WHAT THIS TASK INVOLVES :: Reproduce the listing from the line containing "This screenshot has height=364, width=350." through the line containing "Action: pyautogui.click(x=57, y=825)", inclusive, swapping "Safari" for "Chrome" and leaving everything else unchanged.

EXERCISE MATERIALS ::
--------------------------------------------------
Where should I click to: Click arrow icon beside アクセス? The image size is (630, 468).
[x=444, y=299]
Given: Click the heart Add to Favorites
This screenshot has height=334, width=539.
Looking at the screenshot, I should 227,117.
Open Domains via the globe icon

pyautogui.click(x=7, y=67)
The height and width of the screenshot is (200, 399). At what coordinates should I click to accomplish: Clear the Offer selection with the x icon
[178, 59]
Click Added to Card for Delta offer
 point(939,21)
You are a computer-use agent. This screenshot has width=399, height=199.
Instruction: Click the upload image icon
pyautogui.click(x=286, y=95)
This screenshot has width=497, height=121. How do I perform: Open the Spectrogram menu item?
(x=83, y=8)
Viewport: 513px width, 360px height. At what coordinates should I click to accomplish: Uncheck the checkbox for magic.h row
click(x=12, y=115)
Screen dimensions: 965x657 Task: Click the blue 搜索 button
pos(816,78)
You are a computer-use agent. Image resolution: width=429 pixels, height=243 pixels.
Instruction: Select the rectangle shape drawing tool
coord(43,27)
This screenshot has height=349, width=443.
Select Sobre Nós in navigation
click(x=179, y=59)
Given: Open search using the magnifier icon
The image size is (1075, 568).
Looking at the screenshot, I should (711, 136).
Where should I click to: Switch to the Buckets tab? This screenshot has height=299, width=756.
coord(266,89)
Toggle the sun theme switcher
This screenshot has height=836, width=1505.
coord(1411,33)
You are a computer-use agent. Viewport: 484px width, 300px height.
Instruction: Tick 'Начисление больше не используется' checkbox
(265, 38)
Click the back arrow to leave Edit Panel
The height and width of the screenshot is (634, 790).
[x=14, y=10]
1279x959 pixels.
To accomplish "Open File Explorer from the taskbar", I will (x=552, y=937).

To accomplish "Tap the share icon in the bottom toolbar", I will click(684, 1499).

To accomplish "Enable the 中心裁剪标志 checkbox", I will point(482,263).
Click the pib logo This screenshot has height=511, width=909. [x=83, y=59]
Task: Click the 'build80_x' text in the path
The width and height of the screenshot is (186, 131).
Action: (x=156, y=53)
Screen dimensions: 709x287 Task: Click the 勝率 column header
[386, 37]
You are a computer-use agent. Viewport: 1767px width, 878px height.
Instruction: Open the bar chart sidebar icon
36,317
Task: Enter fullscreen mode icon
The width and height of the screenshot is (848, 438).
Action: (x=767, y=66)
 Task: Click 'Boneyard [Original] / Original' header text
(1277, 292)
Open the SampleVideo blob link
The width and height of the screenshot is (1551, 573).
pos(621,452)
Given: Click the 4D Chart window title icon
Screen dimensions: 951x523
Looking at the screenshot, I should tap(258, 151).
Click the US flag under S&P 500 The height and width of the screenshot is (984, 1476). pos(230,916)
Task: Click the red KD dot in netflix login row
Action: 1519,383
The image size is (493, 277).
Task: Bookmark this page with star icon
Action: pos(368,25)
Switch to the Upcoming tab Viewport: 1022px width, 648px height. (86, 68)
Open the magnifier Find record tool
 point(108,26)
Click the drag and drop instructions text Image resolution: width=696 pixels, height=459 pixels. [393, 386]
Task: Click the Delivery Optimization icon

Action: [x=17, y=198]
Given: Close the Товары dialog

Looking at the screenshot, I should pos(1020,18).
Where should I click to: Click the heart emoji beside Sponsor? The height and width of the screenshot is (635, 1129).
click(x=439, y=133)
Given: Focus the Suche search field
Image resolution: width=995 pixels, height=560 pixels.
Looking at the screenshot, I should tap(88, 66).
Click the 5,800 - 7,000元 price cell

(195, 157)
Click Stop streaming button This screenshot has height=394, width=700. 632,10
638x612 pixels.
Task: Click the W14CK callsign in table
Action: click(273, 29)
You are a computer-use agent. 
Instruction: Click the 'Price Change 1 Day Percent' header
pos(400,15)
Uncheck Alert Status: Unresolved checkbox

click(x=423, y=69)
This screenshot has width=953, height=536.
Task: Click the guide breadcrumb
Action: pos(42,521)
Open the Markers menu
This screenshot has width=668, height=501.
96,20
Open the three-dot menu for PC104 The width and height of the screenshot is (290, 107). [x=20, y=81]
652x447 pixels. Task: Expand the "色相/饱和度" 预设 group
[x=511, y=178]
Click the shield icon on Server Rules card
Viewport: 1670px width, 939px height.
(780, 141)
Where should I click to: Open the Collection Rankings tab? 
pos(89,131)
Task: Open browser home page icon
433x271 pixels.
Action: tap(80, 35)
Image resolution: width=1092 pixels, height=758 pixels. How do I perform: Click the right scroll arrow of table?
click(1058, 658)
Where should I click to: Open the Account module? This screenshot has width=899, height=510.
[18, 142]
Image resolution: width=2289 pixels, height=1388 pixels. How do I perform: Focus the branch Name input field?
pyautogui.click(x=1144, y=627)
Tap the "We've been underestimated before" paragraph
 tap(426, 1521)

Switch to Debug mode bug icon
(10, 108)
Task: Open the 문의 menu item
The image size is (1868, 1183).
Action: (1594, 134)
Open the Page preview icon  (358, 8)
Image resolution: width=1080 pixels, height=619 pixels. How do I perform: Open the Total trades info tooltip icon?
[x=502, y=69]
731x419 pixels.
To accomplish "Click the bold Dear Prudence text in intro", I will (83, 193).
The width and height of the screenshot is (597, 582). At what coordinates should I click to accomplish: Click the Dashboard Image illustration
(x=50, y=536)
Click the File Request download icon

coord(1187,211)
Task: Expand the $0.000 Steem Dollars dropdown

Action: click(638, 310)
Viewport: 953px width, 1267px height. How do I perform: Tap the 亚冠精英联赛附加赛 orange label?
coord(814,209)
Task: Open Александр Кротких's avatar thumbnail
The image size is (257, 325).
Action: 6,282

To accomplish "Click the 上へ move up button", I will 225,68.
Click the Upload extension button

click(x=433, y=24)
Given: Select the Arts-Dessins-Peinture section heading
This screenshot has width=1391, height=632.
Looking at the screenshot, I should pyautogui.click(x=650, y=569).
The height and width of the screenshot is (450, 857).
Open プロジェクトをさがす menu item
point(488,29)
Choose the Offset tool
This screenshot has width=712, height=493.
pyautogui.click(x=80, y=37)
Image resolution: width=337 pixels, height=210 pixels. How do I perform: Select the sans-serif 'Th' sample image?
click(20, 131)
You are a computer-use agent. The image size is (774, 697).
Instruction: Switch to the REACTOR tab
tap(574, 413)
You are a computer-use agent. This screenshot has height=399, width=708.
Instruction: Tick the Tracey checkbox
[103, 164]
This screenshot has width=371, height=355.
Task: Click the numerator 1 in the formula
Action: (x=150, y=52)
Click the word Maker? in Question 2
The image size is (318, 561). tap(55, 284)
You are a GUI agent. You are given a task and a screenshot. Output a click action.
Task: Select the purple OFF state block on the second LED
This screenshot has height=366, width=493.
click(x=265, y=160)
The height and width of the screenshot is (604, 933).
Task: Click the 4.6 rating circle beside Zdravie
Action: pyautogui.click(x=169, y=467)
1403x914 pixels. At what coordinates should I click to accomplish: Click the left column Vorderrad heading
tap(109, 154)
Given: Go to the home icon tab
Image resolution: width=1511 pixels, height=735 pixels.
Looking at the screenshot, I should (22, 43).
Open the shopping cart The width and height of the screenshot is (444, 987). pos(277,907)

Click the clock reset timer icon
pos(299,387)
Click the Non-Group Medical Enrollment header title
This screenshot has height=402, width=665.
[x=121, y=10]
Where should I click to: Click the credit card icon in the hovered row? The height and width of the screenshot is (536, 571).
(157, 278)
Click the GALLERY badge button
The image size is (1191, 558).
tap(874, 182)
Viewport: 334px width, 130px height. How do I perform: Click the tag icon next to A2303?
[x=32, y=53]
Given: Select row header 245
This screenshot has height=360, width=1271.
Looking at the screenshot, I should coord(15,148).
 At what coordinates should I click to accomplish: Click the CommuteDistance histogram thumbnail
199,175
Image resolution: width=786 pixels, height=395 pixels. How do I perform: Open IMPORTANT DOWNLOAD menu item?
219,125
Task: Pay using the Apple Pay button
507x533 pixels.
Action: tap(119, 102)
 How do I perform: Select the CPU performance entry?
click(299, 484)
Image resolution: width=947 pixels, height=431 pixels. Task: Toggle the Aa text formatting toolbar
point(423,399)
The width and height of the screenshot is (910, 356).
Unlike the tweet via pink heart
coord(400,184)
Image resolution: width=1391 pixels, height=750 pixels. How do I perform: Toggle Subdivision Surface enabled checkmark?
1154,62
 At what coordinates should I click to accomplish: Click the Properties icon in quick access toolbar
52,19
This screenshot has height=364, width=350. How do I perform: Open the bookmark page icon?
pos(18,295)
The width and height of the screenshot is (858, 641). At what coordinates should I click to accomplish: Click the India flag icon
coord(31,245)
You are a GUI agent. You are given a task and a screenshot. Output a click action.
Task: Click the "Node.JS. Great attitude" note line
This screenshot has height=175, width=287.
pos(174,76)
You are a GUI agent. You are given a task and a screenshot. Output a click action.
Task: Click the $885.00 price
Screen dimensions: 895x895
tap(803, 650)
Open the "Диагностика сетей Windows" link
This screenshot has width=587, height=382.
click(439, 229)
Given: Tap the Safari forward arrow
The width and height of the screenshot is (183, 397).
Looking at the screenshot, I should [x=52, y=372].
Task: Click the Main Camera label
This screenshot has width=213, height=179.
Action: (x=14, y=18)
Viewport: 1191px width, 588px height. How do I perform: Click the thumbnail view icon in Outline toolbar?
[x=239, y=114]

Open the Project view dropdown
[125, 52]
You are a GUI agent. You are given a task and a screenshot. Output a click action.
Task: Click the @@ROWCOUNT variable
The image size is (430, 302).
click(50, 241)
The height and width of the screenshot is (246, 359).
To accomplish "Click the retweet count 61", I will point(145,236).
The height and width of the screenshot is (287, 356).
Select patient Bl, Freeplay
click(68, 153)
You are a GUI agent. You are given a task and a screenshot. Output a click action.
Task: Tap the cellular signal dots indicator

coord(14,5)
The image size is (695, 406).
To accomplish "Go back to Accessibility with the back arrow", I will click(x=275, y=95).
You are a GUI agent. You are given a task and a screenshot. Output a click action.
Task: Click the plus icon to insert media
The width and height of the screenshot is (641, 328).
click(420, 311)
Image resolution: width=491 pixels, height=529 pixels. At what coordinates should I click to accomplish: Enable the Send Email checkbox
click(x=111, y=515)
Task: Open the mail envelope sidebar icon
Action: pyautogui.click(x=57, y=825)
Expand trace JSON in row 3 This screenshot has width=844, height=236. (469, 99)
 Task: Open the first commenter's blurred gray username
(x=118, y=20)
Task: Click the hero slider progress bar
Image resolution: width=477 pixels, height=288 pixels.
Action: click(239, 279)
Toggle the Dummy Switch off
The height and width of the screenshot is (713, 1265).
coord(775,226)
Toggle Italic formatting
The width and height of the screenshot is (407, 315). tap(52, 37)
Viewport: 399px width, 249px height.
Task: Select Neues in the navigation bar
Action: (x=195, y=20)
--------------------------------------------------
OUTPUT BELOW ::
This screenshot has height=364, width=350. How do I perform: Open the bookmark page icon?
pos(18,295)
The width and height of the screenshot is (858, 641). At what coordinates should I click to accomplish: Click the India flag icon
coord(31,245)
You are a GUI agent. You are given a task and a screenshot. Output a click action.
Task: Click the "Node.JS. Great attitude" note line
This screenshot has height=175, width=287.
pos(174,76)
You are a GUI agent. You are given a task and a screenshot. Output a click action.
Task: Click the $885.00 price
Screen dimensions: 895x895
tap(803, 650)
Open the "Диагностика сетей Windows" link
This screenshot has width=587, height=382.
click(439, 229)
Given: Tap the Chrome forward arrow
The width and height of the screenshot is (183, 397).
Looking at the screenshot, I should [x=52, y=372].
Task: Click the Main Camera label
This screenshot has width=213, height=179.
Action: (x=14, y=18)
Viewport: 1191px width, 588px height. How do I perform: Click the thumbnail view icon in Outline toolbar?
[x=239, y=114]

Open the Project view dropdown
[125, 52]
You are a GUI agent. You are given a task and a screenshot. Output a click action.
Task: Click the @@ROWCOUNT variable
The image size is (430, 302).
click(50, 241)
The height and width of the screenshot is (246, 359).
To accomplish "Click the retweet count 61", I will point(145,236).
The height and width of the screenshot is (287, 356).
Select patient Bl, Freeplay
click(68, 153)
You are a GUI agent. You are given a task and a screenshot. Output a click action.
Task: Tap the cellular signal dots indicator

coord(14,5)
The image size is (695, 406).
To accomplish "Go back to Accessibility with the back arrow", I will click(x=275, y=95).
You are a GUI agent. You are given a task and a screenshot. Output a click action.
Task: Click the plus icon to insert media
The width and height of the screenshot is (641, 328).
click(420, 311)
Image resolution: width=491 pixels, height=529 pixels. At what coordinates should I click to accomplish: Enable the Send Email checkbox
click(x=111, y=515)
Task: Open the mail envelope sidebar icon
Action: pyautogui.click(x=57, y=825)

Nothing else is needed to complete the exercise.